### Exercise prompt
Could you rewrite the data from the line containing "TABULATION [148, 76]" through the last line as a Markdown table with a Row column holding a running number and an Entry column holding the line, leaving out any blank lines?

# start of Records shown

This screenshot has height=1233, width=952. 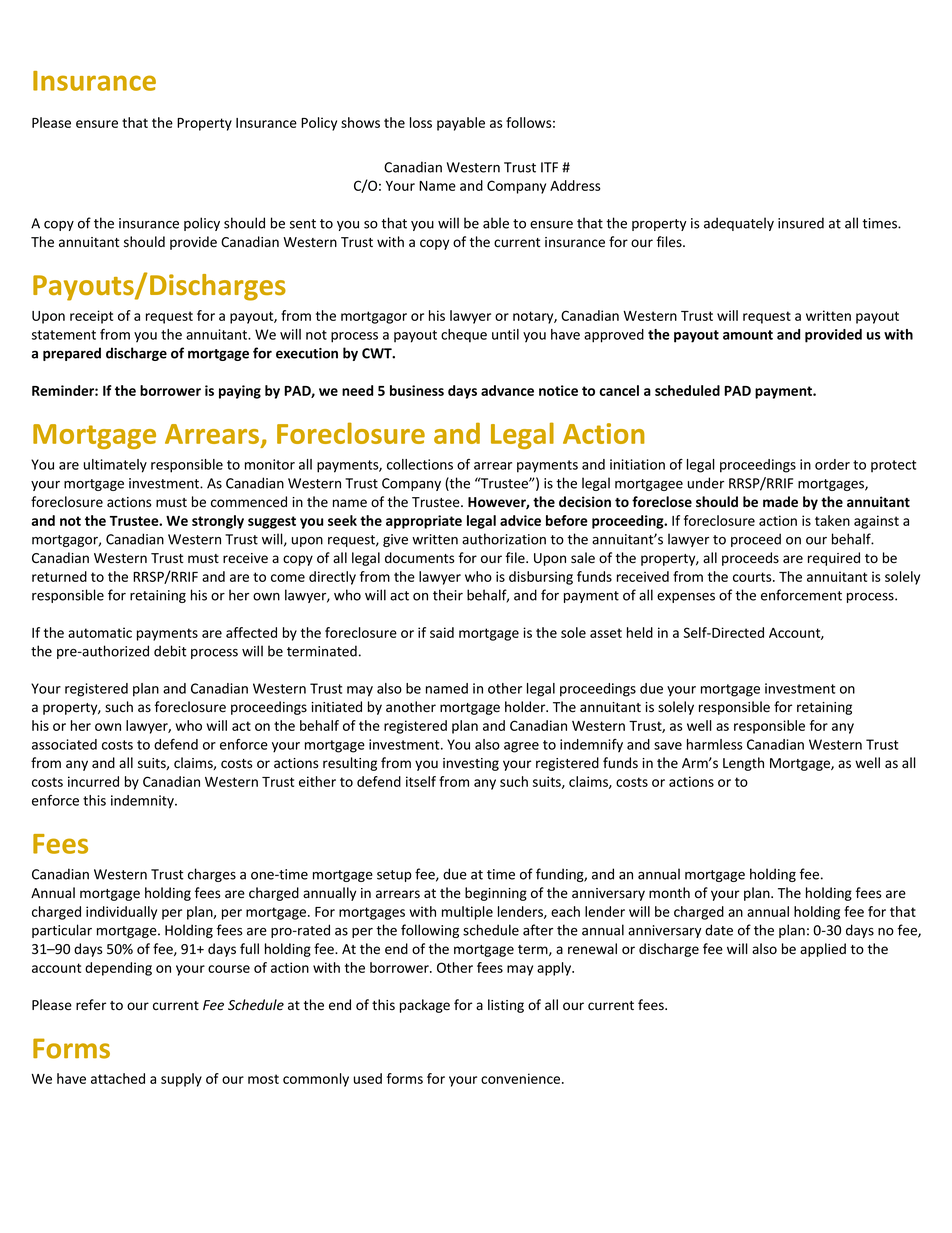 I want to click on receipt, so click(x=91, y=317).
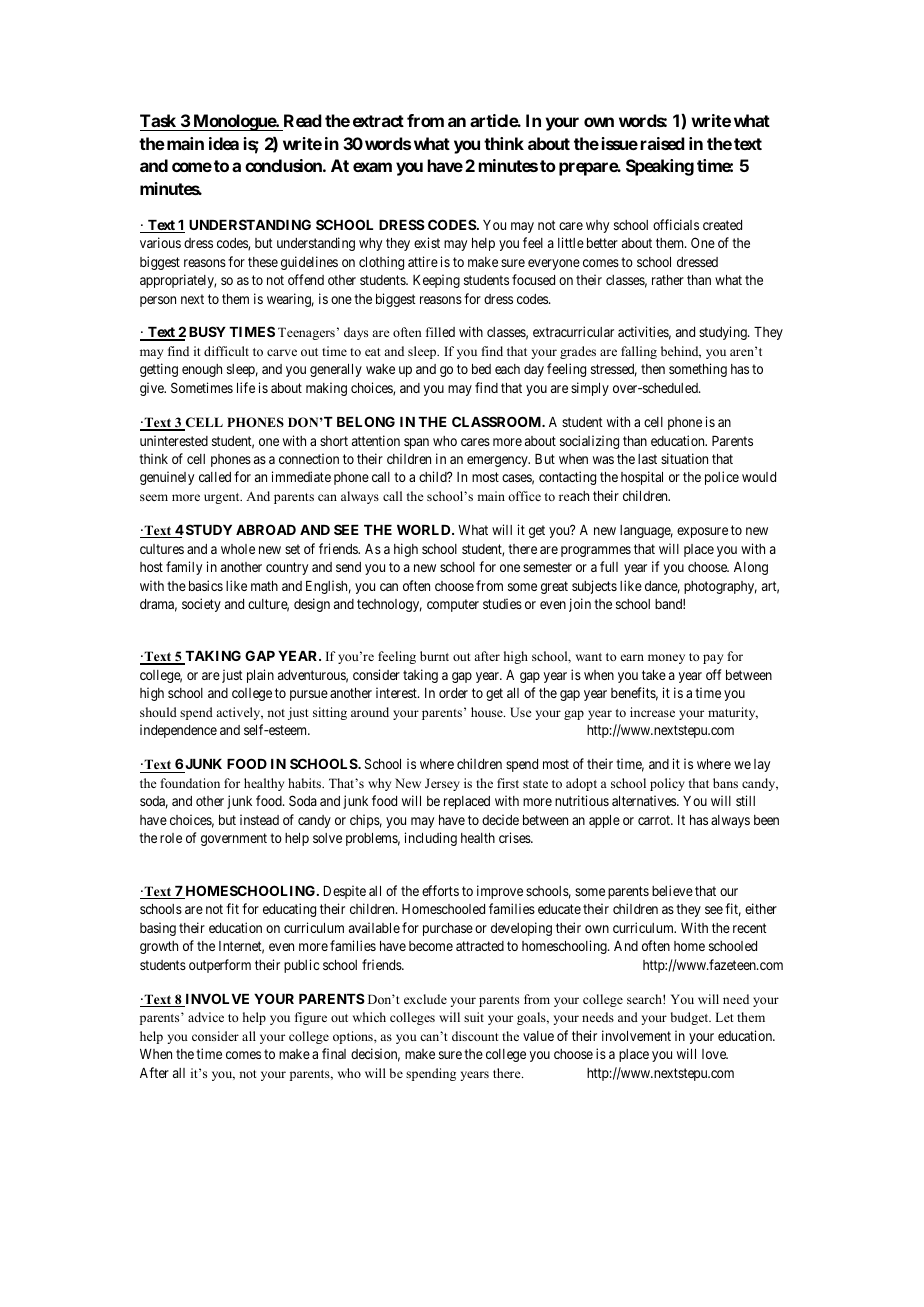 The width and height of the screenshot is (924, 1307). Describe the element at coordinates (206, 585) in the screenshot. I see `basics` at that location.
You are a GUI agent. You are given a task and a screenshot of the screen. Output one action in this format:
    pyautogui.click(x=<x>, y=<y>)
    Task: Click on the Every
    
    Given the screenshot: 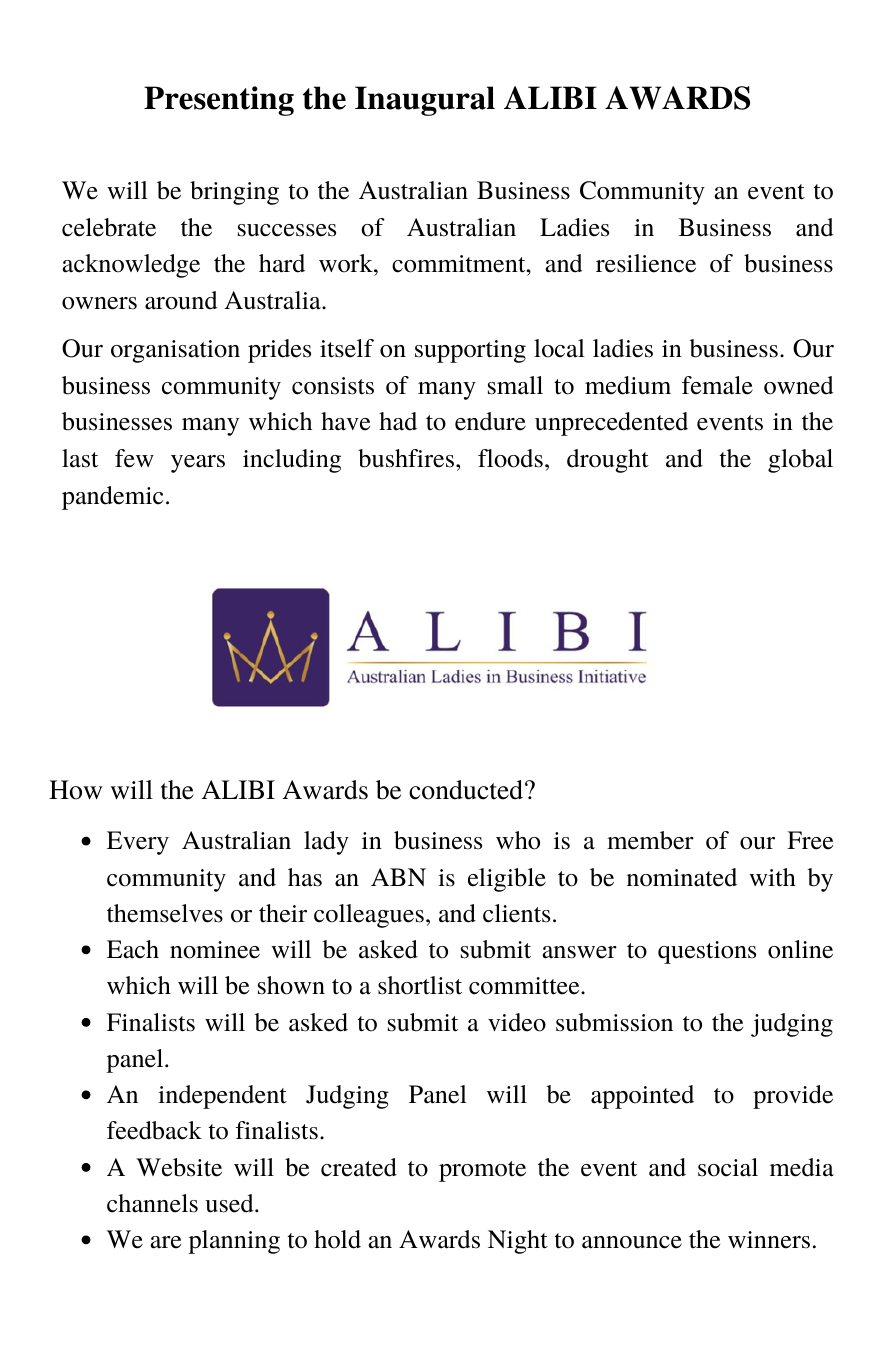 What is the action you would take?
    pyautogui.click(x=138, y=843)
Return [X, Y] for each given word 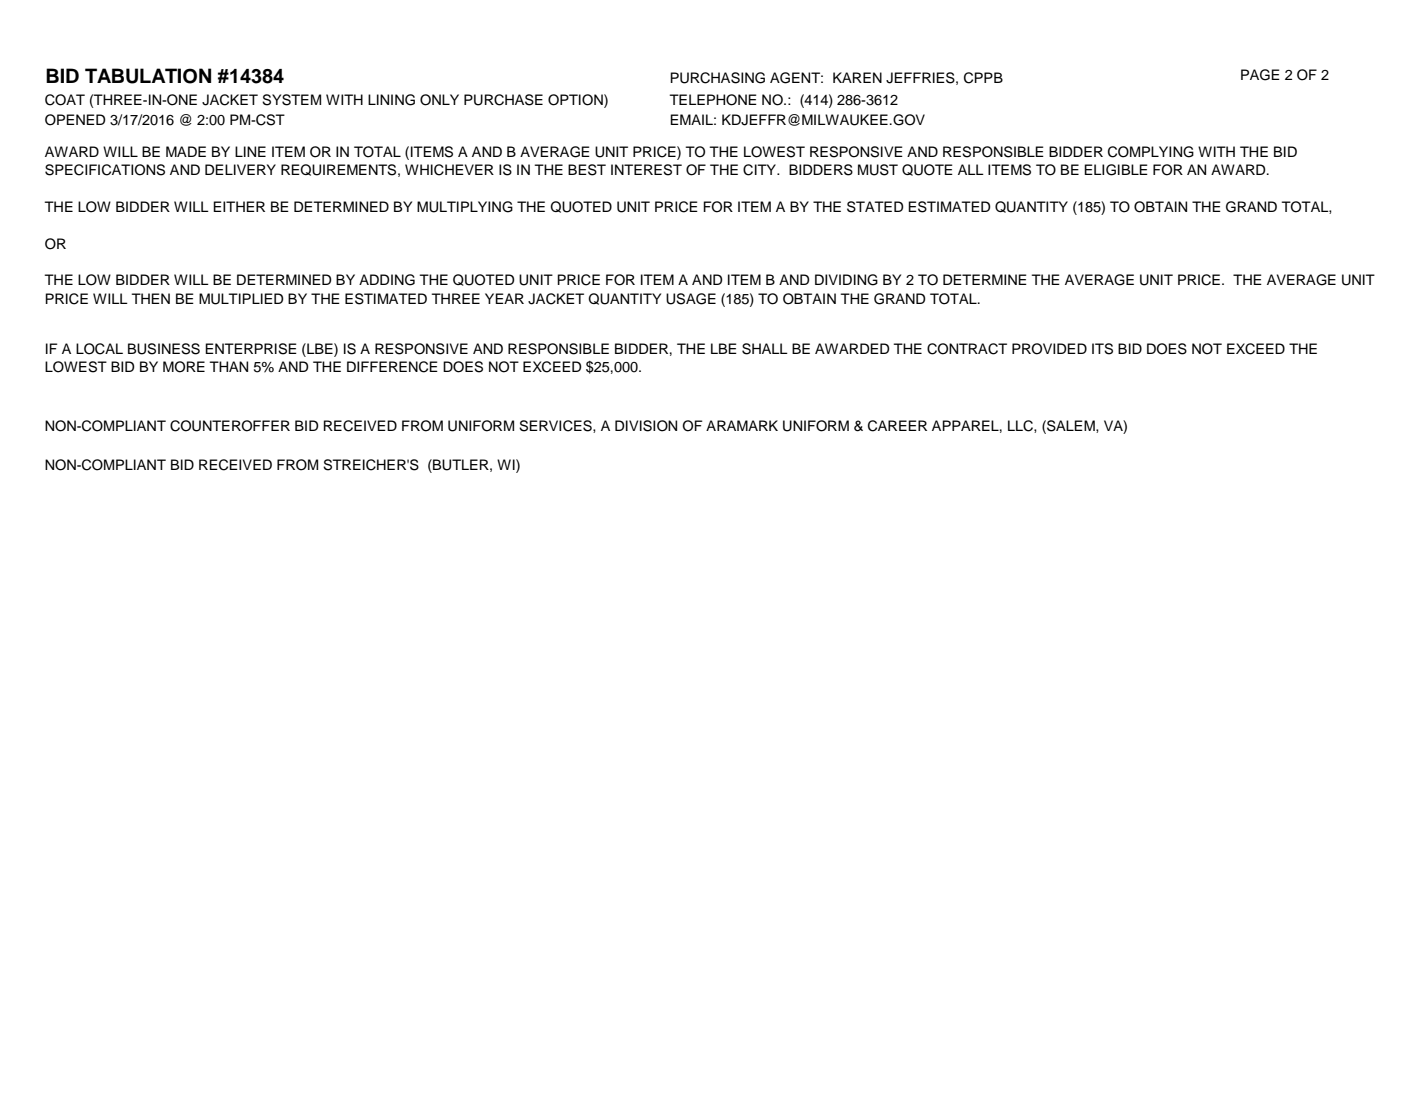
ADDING [387, 280]
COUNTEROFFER [230, 426]
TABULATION [148, 76]
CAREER [897, 426]
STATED [875, 207]
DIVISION [646, 426]
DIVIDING [846, 280]
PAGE [1260, 75]
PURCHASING [717, 78]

# end of Records shown

### Output of the exercise
| Row | Entry |
|---|---|
| 1 | TABULATION [148, 76] |
| 2 | CAREER [897, 426] |
| 3 | STATED [875, 207] |
| 4 | DIVISION [646, 426] |
| 5 | DIVIDING [846, 280] |
| 6 | PAGE [1260, 75] |
| 7 | PURCHASING [717, 78] |